Zombthology: Behind-the-Scenes & Prosthetics

Not not really at all. Um sh I mean she got paid. I think might have been one of the few people who did get paid. Uh on a s on a side note um this guy probably got paid in the I think maybe your favorite segment about the fee. There's uh that the doctor who tells him to keep just putting the spray on his foot. That guy was played by Jim Krut, who you might know as the helicopter zombie from Dawn of the Dead. Whoa. That's cool. Yeah! That's... So that's kind of cool. Um

I don't think really anyone else got paid. My effects budget, which is all the money I got for for work and anything, was like between three and four hundred dollars. So I would I had to pull off my thing with that. And speaking of pulling off my thing, um Yeah. I had to So when the director sent me the script, you know, I saw in it that there was, you know, uh several um two penises that get ripped off, one flaccid and one erect.

And I was, you know, responsible. He he really wanted those to be prominent in the film. And I was like, how do I do this? Do I you know, do I go to like a sex shop and and buy something? But I kind of felt like, you know, if it was gonna get screen time it needed to have character. So I cast myself. and made prosthetic for myself and actually like I don't know if you guys are familiar with punching in hair, but it's it's basically like you take a small needle and basically sew hair and things.

I'm I have a memory of like cutting my pubic hair to punch in hair on the testicles that hung from the ceiling fan. So that was fun. Um And then I had my wife help me with the other prosthetic penis that gets ripped off. And oddly enough, um after filming I came home and my roommate had put it in the blender. I guess he was having a party and wanted to see it dance around. So that was kind of weird. Um And it was strange we actually did s have a viewing of the film here in Richmond at the end.

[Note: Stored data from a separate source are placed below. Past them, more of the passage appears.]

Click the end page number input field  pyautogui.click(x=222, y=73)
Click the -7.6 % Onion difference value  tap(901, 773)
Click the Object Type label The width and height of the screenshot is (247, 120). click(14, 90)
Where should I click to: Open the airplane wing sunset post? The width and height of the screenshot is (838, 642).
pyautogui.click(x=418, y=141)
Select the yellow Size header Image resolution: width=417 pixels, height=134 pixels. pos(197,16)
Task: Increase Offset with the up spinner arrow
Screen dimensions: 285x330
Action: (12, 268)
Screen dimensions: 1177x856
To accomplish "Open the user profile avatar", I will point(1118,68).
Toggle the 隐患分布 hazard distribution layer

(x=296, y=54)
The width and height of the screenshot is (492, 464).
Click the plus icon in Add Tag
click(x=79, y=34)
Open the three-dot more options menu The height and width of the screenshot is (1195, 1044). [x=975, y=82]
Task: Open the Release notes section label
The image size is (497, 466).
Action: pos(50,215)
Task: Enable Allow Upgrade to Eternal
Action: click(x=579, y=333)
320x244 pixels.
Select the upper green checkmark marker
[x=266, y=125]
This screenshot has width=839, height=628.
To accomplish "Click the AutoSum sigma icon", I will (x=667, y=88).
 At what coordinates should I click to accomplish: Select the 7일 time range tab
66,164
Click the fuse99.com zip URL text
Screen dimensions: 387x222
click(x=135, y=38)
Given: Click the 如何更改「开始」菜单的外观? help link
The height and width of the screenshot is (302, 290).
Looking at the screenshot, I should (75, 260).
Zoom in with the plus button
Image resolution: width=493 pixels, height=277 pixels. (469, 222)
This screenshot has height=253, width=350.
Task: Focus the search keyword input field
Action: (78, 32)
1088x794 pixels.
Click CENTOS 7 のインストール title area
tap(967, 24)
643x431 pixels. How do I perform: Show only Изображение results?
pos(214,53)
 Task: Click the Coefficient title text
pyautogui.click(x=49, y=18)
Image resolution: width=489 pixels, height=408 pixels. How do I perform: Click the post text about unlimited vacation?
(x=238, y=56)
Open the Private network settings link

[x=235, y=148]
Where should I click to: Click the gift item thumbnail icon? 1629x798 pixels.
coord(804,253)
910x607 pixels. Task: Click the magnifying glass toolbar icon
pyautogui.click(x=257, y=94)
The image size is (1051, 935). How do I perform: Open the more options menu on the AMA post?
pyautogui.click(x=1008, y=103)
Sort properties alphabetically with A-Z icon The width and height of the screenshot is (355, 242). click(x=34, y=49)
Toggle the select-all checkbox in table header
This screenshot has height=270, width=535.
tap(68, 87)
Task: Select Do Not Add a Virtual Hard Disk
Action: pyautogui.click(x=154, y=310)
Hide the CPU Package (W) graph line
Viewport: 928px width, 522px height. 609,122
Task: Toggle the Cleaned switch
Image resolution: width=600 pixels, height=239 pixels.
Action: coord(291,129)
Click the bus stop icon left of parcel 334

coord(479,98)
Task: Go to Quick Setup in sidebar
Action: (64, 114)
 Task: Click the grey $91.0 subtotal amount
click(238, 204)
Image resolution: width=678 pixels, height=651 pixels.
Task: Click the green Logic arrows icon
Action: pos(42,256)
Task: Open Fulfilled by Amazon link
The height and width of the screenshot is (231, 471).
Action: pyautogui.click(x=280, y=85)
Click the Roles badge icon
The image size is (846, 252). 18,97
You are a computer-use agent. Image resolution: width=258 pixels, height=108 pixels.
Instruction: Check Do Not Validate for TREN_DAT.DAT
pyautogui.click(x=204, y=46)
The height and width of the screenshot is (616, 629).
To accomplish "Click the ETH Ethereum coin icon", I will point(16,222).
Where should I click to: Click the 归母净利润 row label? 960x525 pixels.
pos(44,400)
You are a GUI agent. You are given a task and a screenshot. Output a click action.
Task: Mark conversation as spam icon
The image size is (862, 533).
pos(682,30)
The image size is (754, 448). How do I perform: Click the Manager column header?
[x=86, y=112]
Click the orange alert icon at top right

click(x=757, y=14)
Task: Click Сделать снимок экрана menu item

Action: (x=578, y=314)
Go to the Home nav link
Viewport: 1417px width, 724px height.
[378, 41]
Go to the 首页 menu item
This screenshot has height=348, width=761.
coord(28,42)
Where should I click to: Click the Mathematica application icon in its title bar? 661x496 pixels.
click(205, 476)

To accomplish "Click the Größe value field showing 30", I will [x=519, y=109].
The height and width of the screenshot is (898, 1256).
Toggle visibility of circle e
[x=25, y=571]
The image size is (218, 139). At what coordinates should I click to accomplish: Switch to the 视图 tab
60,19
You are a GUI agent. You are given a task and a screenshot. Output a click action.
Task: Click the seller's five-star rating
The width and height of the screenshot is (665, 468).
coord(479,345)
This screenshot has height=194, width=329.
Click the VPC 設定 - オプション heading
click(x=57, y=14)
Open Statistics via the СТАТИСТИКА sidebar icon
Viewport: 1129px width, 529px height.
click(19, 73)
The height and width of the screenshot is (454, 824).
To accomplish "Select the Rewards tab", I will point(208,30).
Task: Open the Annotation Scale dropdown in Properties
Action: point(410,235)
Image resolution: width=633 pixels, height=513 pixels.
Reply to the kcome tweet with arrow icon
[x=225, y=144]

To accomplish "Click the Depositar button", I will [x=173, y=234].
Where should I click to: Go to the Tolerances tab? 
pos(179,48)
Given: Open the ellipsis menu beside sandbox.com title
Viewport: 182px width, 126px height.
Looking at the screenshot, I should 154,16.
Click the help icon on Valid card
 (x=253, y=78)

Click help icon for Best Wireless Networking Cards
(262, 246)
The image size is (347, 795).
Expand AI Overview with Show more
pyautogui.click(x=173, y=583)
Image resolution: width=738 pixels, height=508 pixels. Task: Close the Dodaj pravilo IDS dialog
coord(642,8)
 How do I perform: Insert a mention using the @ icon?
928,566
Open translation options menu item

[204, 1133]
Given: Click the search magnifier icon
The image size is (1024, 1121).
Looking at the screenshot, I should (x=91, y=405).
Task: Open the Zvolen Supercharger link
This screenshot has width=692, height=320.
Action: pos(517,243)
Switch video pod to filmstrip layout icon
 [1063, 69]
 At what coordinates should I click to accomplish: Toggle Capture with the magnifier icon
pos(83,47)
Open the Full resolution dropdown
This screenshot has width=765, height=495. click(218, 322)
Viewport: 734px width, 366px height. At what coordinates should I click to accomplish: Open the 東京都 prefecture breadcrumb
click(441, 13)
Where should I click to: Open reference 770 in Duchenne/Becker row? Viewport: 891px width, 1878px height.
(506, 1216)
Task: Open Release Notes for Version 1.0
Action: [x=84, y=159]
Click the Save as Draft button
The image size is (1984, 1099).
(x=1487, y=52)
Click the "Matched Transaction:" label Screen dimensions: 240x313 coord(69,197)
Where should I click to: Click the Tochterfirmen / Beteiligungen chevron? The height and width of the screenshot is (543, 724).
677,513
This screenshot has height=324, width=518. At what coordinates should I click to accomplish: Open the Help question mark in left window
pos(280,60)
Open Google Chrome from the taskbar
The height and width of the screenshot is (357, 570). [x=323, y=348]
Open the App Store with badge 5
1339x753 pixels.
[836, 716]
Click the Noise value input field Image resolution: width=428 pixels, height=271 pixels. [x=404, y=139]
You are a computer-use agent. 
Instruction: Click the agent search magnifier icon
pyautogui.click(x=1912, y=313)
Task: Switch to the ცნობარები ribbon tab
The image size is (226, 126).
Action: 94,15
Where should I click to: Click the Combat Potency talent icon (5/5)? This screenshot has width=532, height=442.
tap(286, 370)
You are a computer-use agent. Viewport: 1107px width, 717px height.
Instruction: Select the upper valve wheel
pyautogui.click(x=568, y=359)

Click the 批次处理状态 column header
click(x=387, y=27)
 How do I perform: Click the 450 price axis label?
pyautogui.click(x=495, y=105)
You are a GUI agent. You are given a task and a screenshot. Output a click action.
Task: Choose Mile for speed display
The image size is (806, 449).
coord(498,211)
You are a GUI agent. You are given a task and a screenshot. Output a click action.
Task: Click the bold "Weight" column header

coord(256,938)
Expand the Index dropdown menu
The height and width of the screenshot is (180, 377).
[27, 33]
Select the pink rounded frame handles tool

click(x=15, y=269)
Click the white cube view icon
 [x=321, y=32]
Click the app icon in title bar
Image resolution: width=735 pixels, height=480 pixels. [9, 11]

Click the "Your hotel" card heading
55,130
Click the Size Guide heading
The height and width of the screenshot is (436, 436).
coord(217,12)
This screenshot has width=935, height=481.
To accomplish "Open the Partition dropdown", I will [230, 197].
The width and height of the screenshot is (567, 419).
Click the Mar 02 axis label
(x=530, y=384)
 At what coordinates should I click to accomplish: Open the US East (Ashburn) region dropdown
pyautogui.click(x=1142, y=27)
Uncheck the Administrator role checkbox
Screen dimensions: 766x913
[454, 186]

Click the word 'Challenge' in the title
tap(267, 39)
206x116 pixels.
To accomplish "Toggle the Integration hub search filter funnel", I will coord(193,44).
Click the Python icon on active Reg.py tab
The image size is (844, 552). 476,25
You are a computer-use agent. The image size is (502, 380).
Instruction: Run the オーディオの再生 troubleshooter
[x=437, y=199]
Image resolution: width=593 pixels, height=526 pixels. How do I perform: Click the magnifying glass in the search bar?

theater so it was really weird to see that up on a big screen. Um, and it actually is in those prosthetics appeared in other movies, a movie called The Taint. which was also filmed in Richmond that uh I'm interested if lonely would ever uh be willing to take a look at because it's about the water system that gets tainted and turns men into crazy killer misogynists.

and they all run around with giant, giant penises and it's a pretty big gross outfest. But um yeah, moving away from the penis talk, um So How can we move past that though? Any any questions? Any questions on that? That was that was strange. I thought I thought I did good of my segment of putting in random things. Man, you going from the pubic hair to the taint. Oh my gosh. First of all, the taint sounds like have you ever have you ever seen the film Doghouse, the British zombie film?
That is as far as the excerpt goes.